On May 23, 2006, as a jury in Houston deliberated the case against top Enron executives Kenneth Lay and Jeffrey Skilling, a little-known regulatory agency in Washington, the Office of Federal Housing Enterprise Oversight (OFHEO), released a study with the dryly bureaucratic title “Report of the Special Examination of Fannie Mae.” The document received far less attention than the news from Enron, but its conclusions were stunning. In meticulous detail, it outlined a culture of corruption at the Federal National Mortgage Association — better known as Fannie Mae — that rivals the most serious corporate scandals in recent years. In this case, however, the main players are Washington insiders — some of them prominent veterans of the Clinton administration — and the scandal’s effects could ripple through Congress for years.

Fannie Mae is the biggest single source of money for mortgages in the United States. From 1998 to 2004, the years covered by the OFHEO investigation, it was headed by former Clinton budget director Franklin Raines, whose top management team included former Clinton Justice Department official Jamie Gorelick, sometimes mentioned as a future attorney general in a Democratic administration. During that period, the report says, Raines and his team grossly overstated Fannie Mae’s earnings — to the tune of $10.6 billion — for the purpose of paying themselves big bonuses. “By deliberately and intentionally manipulating accounting to hit earnings targets,” the report says, “senior management maximized the bonuses and other executive compensation they received, at the expense of shareholders.”

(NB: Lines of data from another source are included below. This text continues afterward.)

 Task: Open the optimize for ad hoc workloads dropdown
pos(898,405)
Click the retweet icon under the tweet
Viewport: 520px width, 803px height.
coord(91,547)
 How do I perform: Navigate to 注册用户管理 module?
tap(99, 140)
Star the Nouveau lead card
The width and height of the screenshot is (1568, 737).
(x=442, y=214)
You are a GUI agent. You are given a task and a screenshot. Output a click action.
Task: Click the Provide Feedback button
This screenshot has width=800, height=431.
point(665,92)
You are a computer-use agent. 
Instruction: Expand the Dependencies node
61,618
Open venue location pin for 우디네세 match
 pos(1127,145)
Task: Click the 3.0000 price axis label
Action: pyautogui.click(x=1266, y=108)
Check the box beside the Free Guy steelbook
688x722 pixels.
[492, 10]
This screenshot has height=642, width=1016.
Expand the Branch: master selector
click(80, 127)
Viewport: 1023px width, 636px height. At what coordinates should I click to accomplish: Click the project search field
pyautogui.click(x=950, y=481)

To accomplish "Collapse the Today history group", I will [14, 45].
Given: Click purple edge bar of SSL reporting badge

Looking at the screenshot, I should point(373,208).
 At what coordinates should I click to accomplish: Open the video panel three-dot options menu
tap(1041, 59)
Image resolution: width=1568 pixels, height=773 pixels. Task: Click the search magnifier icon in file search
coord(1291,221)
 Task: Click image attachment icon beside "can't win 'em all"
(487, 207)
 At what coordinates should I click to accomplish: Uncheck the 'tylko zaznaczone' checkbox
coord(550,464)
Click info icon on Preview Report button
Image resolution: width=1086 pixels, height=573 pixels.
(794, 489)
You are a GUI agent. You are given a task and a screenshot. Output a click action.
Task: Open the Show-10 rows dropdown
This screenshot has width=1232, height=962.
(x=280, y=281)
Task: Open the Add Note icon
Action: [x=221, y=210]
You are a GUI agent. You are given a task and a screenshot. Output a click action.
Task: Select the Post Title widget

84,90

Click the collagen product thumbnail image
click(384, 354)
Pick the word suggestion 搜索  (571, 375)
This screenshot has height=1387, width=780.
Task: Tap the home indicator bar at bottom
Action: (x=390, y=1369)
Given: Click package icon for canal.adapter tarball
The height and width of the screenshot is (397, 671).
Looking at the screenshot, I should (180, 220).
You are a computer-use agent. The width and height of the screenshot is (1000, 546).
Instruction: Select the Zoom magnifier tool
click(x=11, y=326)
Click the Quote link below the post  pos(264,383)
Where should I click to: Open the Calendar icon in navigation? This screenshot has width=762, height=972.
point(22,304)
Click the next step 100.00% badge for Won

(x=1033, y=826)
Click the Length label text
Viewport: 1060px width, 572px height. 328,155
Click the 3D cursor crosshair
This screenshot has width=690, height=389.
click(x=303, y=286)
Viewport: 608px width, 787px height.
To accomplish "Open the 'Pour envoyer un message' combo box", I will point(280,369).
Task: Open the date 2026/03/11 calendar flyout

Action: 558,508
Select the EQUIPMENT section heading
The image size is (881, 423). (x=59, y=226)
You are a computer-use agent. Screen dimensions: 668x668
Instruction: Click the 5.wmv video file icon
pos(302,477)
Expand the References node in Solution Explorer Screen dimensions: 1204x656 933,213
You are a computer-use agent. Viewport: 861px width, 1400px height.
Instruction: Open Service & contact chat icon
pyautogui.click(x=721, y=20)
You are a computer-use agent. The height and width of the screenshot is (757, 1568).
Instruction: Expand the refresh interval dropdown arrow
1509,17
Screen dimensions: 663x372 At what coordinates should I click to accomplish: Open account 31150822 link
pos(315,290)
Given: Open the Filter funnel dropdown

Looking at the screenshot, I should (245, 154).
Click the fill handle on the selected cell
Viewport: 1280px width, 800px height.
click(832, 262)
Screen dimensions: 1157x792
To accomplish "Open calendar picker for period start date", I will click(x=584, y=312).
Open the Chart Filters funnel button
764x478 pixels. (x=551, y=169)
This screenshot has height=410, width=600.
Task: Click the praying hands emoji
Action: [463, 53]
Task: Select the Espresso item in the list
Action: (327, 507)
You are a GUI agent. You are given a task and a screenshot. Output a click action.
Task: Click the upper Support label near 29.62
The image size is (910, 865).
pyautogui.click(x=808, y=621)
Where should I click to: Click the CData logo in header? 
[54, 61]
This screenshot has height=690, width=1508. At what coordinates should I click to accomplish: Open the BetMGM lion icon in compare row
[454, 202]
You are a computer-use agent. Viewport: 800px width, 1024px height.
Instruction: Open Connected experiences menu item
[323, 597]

But the OFHEO report suggests that none of that mattered to Raines, who had been a top official at Fannie Mae in the early 1990s before leaving to join the Clinton administration and then returning to Fannie Mae as chief executive in 1998. According to the report, Raines became obsessed with propping up Fannie Mae’s earnings per share, or EPS, even if he had to use creative accounting to make it happen. Raines set a series of increasingly higher EPS goals that, if met, would trigger bonuses for the executive team that far surpassed what they received in salary.

Even though his salary never topped $1 million, Raines’s total compensation shot from $6.48 million in 1998 to $8.52 million in 1999, to $13.89 million in 2000, to $18.86 million in 2001, to $18.20 million in 2002, to $24.15 million in 2003, all on the strength of EPS bonuses. Investigators found that of the $90.12 million Raines was paid in that six-year period, more than $52 million came from EPS bonuses.

Gorelick’s situation was similar. OFHEO found that she took home $26.46 million in the period from 1998 to 2002 (she left in that year, so she wasn’t there for the entire period under investigation). Of that figure, nearly $15 million came from EPS bonuses.

Of course, it wasn’t legit. “Fannie Mae reported extremely smooth profit growth and hit announced targets for earnings per share precisely each quarter,” the OFHEO report says. “Those achievements were illusions deliberately and systematically created by [Fannie Mae’s] senior management with the aid of inappropriate accounting and improper earnings management.”

In other words, they cooked the books. And to make matters worse, according to OFHEO, when regulators began to catch on to what was happening, Raines and his team then “sought to interfere” with the OFHEO investigation by trying to get Congress to start up a separate probe of OFHEO. Fannie Mae also lobbied Congress to cut OFHEO’s funds unless it got rid of the top official in charge of investigating Fannie Mae.

That didn’t work, and, as a result of the investigation, Fannie Mae has agreed to pay $400 million in penalties. The company is now under criminal investigation by the Justice Department, and will likely be in trouble with the Securities and Exchange Commission, too. And there probably won’t be much more talk about Gorelick as attorney general should a Democrat win the White House in 2008.

But there still is the matter of cleaning up Fannie Mae. Senator Sununu and his colleagues on the Senate banking committee have been trying for two years to win approval of a bill that would create a new regulatory body for Fannie Mae and give that body the authority to crack down on the company’s riskier practices.

But the bill has faced a lot of opposition, mostly from Democrats. When Raines was still at Fannie Mae (he was forced out in 2004), he tried, in Sununu’s words, “to slow-walk the process. Frank Raines decided they were stronger and better and smarter than everyone else, so they would push back.” Democrats allied themselves with Raines and said they worried that reform might harm Fannie Mae’s ability to provide mortgages to low- and middle-income homebuyers. Sununu’s bill was approved in the banking committee last year, but only on a straight party-line vote.